A graph G = (V, E) is word-representable if there exists a word w over V such that x and y alternate in w if and only if (x,y) is in E. A comprehensive introduction to the theory of word-representable graphs is given in the book "Words and Graphs" by Sergey Kitaev and Vadim Lozin published by

The user-friendly program

RepresentableGraphs.jar

to work with word-representability of graphs, that requires Java version 7 or higher, was written by Marc Glen in 2014-15, and it is based on the notion of a semi-transitive orientation. This program presents a graph in matrix form on the left, and in graphical form on the right. Edges are added/removed by clicking on the appropriate entry in the matrix. The program presents the following functionality:

Controls for manipulating the graph are on the left-hand side panel. There is an "oriented/non-oriented" pair of radio buttons, which toggles which type of edge is placed on the graph. The up and down arrows decrease and increase the size of the matrix respectively (that is, removes the highest vertex, or adds a new one). The "clear" button completely removes all edges from the current graph.
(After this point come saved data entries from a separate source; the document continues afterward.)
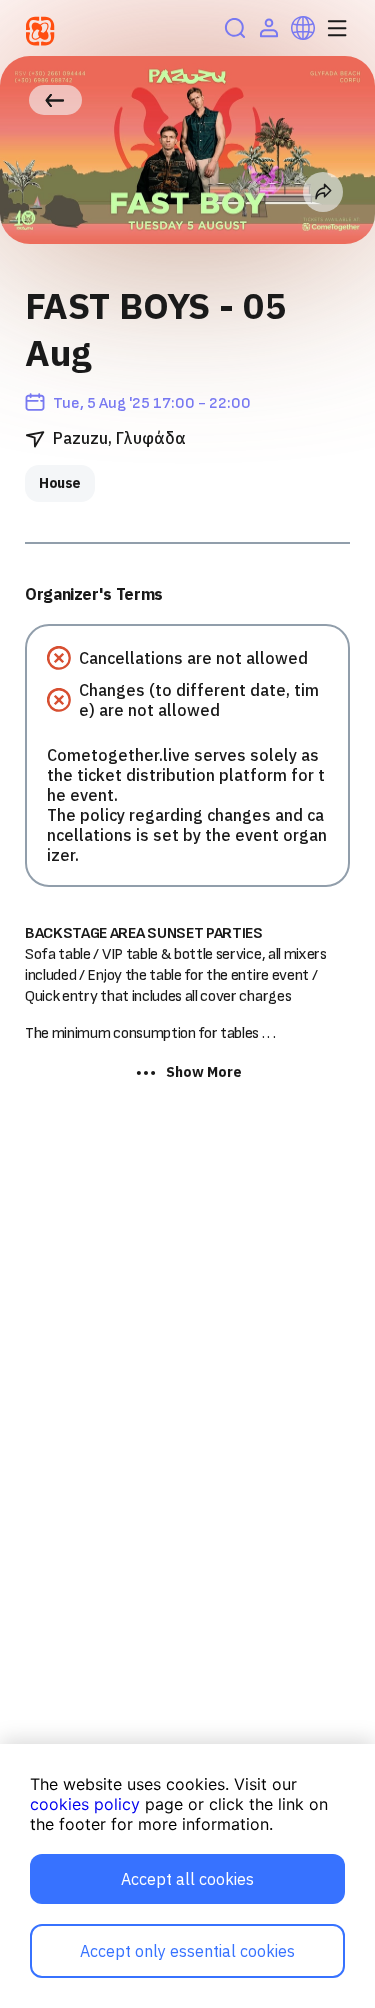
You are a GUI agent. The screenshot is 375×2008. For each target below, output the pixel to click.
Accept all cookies (187, 1879)
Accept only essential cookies (187, 1951)
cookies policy (85, 1804)
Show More (204, 1072)
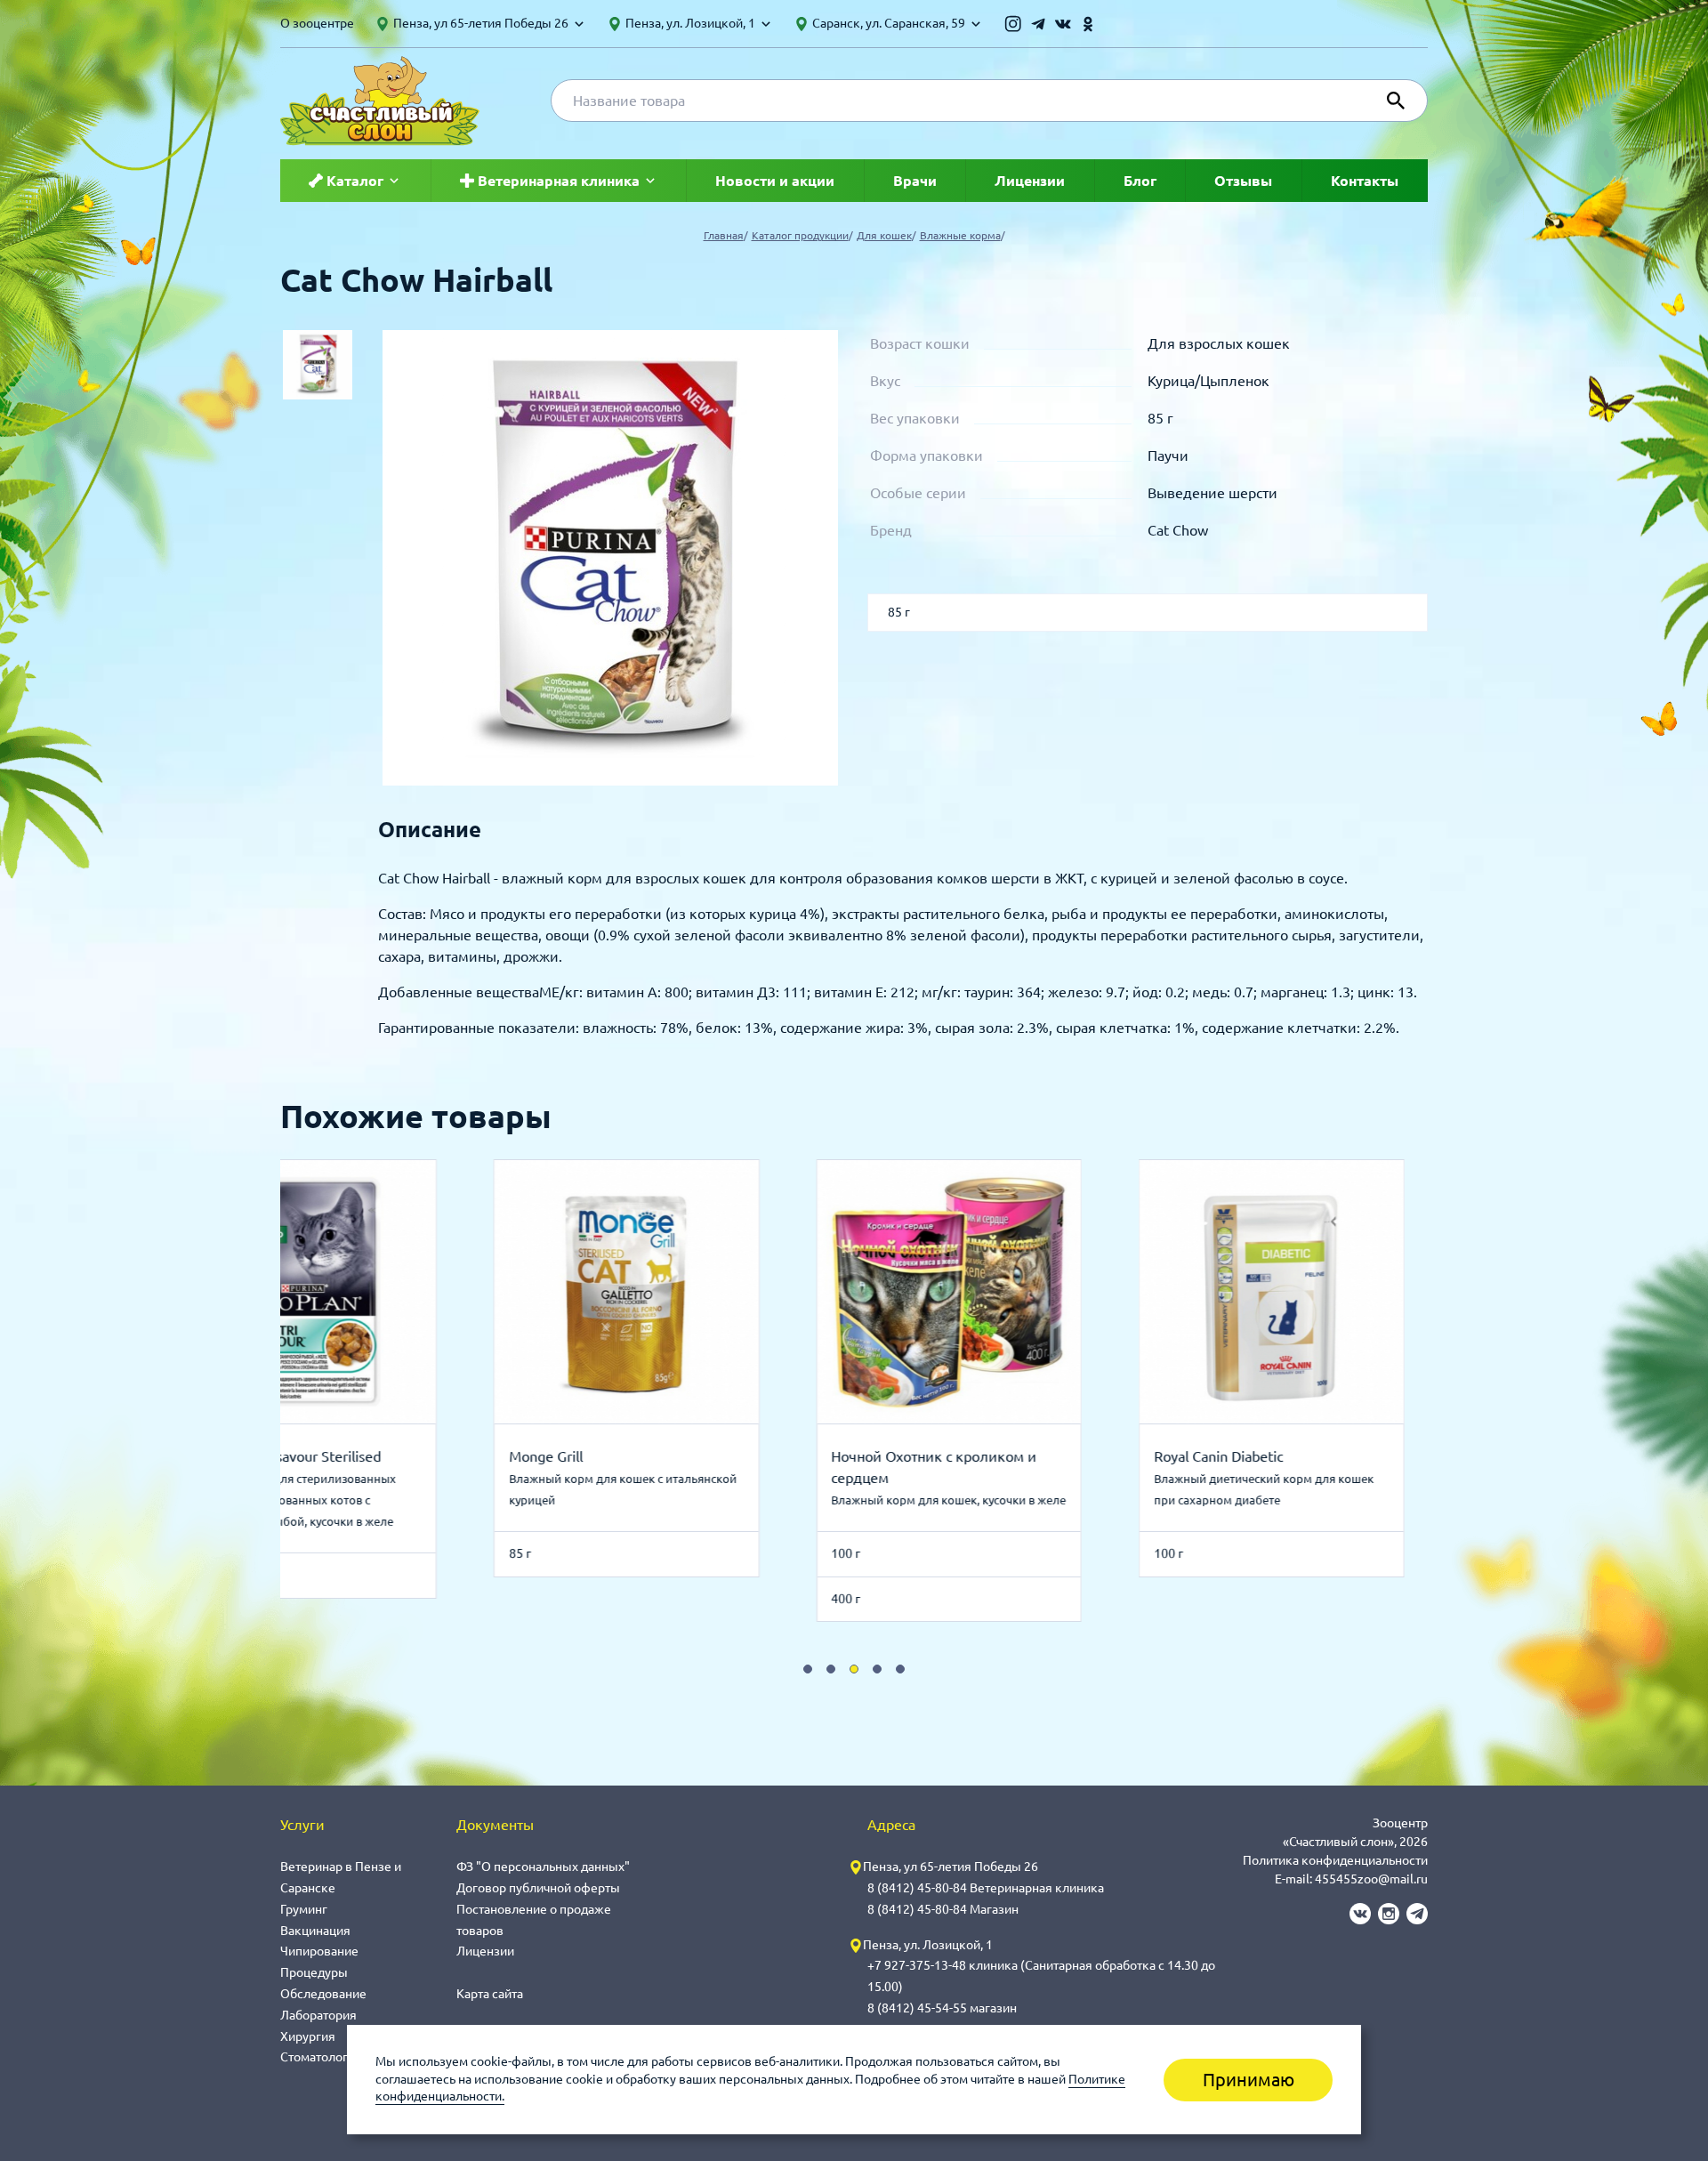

Controls for checking the word-representability of a graph are at the bottom of the window. The button "Is this orientation semi-transitive?" checks whether the given fully-oriented graph is semi-transitively oriented. The button "Is this graph word-representable?" checks whether a given (non-oriented) graph is word-representable, and if it is, it outputs a semi-transitive orientation of the graph, and a uniform word representing it. If you orient some (but not all) edges before clicking the button, these will be used as clues for what kind of orientation a semi-transitive orientation may be. So for example, if you orient one particular edge in one way, the program will not check any of the oriented graphs where that edge was oriented the other way, when searching for a semi-transitive orientation. The button "Get word representing this graph" will show a uniform word representing the current graph, if the graph is indeed word-representable, and will allow the user to save that word to a file.